Anyway in steady state when there is no frequency (speed) error, and actual load is equal to set point, control deviation is zero and everything is OK. Now if load starts to change, there would be load error and controller would move control valves in order to correct it.
In the same way, if load is equal to set point, but there is change in a speed, so called speed correct factor would become different than zero. Now, even so load deviation is zero, there will be an overall control deviation (caused by speed correction factor), so again controller would change the position of control valves (HP and IP) to eliminate the error.
This way no set point is ever changed (they are adjusted by the operator) but speed/load control is done in a different way. Overall control deviation is formed this way:
CTRL_ERROR = (LOAD_SP - LOAD) + Kf*(SPEED_SP - SPEED). Some folks call this a cascade control, but it is not since for cascade control more than one controller is needed. Maybe feed-forward!?!, but in any case no set point is changed.
CSA, you didn't comment previous post. I wonder if you have seen that control concept before. There is one more thing if anyoone can clarify it.
Droop control is a pure proportional-only control. Recently I have found out that steam pressure control by turbine controller is PI (proportional plus integral) control. Can anyone explain, why PI control is necessary in this case?
I can understand that integral component of a controller is needed every time when steady state response experiences offset. If that is not desired, then integral component must be added to integrate error and thus eliminate steady state error.
However, I don't fully uderstand why this is important when controlling steam pressure.
Hey guys. In the plant that I'm working on now (CHP plant) there are two modes of operation.
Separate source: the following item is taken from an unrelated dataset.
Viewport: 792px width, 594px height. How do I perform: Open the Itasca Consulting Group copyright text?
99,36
So called "frequency response" mode and "load control" mode. In the first case droop speed control takes place and the plant responds to the frequency variations automatically. In the second case load setpoint is coming from the central dispatch center which is monitoring the grid frequency and distributing setpoints proportionally. I hope that solves the problem.
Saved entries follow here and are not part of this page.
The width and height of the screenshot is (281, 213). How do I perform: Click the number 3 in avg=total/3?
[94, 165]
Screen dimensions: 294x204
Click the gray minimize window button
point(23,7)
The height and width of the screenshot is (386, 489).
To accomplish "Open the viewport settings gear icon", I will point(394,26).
Droop is a function in the turbine controller to help controlling frequency on the grid. If too high output is generated to the grid the result is a high frequency. At high frequency all producing turbine has to decrease their output in correspondence to the frequency on the grid and the opposite for too low frequency.
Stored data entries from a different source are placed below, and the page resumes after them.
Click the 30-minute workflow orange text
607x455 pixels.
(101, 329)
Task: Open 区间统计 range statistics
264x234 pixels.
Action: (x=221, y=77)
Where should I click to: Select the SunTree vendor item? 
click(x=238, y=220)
Droop is expressed as a percentage of speed change which will cause a 100% change in output. The frequency control error added together with the output control error will be the input to the Frequency/Output controller. The droop will be a pre-adjusted figure normally set between 3 and 10%. Normal default setting ,5%.
See also Dead band below.
Droop control is used when connected to utility or when frequency is controlled in island operation together with a limited number of other units.
I am working on Hitachi Gas Turbines and Shin Nippon Steam turbines. There are three modes of control provided for control of power.
1. Isochronous or Auto Frequency Regulator
2. Droop Mode
3. Load Limiter Mode or Auto Power Control Mode
Droop mode has been rightly explained by CSA. And of course the Isochronous mode is well known.
In Load Limiter Mode or Auto Power Control mode, the operator shall specify a certain value of load to be generated by the generator. When we keep the system in this mode, the generator load is fixed to the specified value. And this mode is enabled only if the Grid tie breakers are closed or when running in an islanded mode, the second generators tie breaker is in closed position and running in Isochronous.
This will have no control, and I seriously don't know how the machine may behave if a sudden load throw off is conducted.
This is just for your kind information.